I am close to two chapters into “Compilers” (a.k.a. “The Dragon Book”), by Aho, Lam, Sethi, and Ullman. It is an exciting topic to learn about.
The most fundamental thing I have learned so far is the overall pipeline for understanding the modular components forming the way a compiler is typically constructed. It goes
- Lexical analyzer
- Syntax analyzer
- Semantic analyzer
- Intermediate code generator
- Machine-independent code optimizer (optional)
- Code generator
- Machine-dependent code optimizer (optional)
The input to the compiler pipeline is a “character stream” of the program.
However I don’t recall the book ever dealing with specifications of that
stream, except that it supports a generic getchar()
operation. I can
understand that if the entire source consists of one file, you just read
character-by-character from the file into the compiler. Maybe the language
designer decides how multiple-file projects are to be read by the compiler,
i.e. it is beyond the scope of this book; or maybe they’ll go more in-depth on
this later-on.
The Lexical Analyzer
The character stream is read into first component in the compilation pipeline:
the lexical analyzer, which maps the character stream into a “token”
stream. It seems like a token knows its tag, and its value. The
tag is basically the type of this token in the eyes of the compiler.

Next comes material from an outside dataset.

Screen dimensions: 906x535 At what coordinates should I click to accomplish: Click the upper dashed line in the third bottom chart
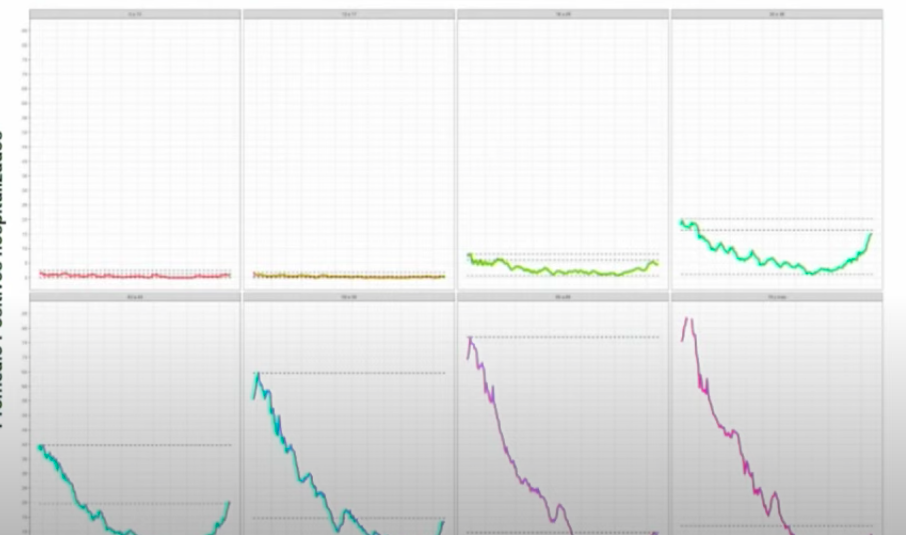point(580,337)
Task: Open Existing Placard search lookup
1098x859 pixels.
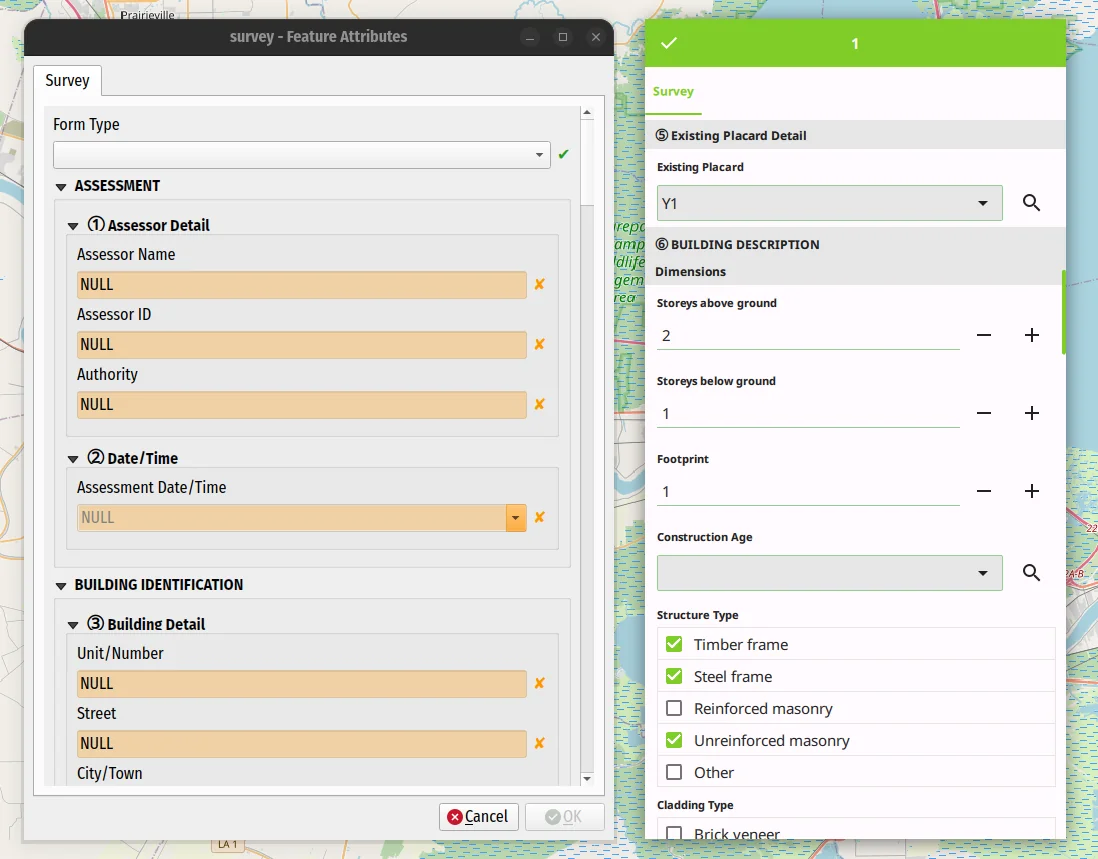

Possible tags in their example include NUM
, ID
, [keyword]
s, and I added
COMMENT
as part of an exercise. The value for a token might be the
literal value of a literal; or it might be the name of a variable. More about
that below.
Symbol Tables
In addition to creating the token stream, the lexical analyzer builds the symbol table. It seems to that the symbol table maps names to places in memory. A symbol table also ‘by default’ implements the language’s preferred form of block scoping. Upon entering a new scope, a new symbol table is created that points to its “parent”, the one it is nested inside of. If a variable is declared, it is added to the symbol table to this scope. Later, when a variable is referenced (i.e. init’d, read, or updated), we will consult the table for the current innermost scope. If the variable’s data is not found there, we will continue to check ancestors until we find it.